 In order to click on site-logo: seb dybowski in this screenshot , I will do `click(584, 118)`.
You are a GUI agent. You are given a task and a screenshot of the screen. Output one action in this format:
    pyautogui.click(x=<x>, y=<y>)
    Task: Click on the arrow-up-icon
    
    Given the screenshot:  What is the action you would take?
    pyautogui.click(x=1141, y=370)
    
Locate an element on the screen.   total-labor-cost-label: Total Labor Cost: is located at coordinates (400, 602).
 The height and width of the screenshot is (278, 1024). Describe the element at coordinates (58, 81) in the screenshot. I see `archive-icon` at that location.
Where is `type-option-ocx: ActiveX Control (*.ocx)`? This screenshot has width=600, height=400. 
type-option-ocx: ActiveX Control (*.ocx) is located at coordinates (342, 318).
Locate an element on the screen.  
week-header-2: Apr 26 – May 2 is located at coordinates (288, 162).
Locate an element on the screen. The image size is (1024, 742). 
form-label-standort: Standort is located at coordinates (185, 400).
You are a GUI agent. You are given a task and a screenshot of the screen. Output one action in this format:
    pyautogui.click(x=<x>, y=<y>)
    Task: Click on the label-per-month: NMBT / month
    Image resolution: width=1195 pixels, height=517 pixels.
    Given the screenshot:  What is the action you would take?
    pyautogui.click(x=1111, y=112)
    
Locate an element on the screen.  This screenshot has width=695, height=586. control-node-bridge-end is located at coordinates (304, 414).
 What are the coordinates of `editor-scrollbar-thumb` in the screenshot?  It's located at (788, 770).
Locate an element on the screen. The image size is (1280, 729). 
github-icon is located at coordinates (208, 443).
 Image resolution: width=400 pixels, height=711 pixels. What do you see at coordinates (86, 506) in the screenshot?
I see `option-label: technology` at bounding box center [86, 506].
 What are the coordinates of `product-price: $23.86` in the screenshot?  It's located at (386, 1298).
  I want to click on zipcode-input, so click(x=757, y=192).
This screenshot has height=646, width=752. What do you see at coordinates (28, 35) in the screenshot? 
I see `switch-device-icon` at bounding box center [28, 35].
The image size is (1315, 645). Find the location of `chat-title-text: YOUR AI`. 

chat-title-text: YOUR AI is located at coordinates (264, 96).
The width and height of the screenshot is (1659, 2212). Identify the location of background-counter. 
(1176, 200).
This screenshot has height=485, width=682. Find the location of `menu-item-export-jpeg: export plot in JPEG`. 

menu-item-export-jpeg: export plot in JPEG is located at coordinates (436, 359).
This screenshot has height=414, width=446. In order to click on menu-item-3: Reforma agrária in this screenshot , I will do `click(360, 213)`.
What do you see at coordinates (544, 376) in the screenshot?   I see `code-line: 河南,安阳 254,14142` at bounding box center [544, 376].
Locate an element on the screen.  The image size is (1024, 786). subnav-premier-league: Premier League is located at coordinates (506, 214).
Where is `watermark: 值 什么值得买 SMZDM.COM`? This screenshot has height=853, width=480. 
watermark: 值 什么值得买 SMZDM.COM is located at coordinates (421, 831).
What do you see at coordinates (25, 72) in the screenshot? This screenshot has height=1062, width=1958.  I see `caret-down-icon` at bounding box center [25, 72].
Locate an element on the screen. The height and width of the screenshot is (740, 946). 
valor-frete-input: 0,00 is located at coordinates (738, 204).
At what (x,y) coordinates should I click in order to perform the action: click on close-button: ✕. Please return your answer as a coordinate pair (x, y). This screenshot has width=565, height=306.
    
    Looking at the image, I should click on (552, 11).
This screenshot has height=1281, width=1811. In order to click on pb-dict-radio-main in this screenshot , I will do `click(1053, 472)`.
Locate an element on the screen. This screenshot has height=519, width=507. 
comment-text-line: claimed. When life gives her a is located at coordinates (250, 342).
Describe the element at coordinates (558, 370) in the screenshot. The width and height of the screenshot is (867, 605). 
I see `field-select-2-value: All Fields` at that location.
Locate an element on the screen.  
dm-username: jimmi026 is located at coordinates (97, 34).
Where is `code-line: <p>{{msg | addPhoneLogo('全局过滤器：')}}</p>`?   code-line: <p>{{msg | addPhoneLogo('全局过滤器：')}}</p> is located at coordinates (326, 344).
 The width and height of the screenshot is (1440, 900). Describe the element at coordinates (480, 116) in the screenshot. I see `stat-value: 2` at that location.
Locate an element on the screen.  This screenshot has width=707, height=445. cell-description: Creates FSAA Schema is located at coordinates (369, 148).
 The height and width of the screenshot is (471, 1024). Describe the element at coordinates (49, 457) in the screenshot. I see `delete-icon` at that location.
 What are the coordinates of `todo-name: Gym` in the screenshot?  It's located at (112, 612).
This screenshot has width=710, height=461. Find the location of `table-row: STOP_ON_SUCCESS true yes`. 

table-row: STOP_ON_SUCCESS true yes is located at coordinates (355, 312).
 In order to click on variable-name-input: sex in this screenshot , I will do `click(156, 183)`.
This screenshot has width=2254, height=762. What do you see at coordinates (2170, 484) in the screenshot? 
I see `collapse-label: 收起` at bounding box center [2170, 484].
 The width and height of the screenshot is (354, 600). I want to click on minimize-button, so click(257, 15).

TASK DETAILS: Collect every line in the items above that contains the word "will". Case counts.

FINAL ANSWER:
 In order to click on site-logo: seb dybowski in this screenshot , I will do `click(584, 118)`.
This screenshot has height=414, width=446. In order to click on menu-item-3: Reforma agrária in this screenshot , I will do `click(360, 213)`.
This screenshot has height=1281, width=1811. In order to click on pb-dict-radio-main in this screenshot , I will do `click(1053, 472)`.
 In order to click on variable-name-input: sex in this screenshot , I will do `click(156, 183)`.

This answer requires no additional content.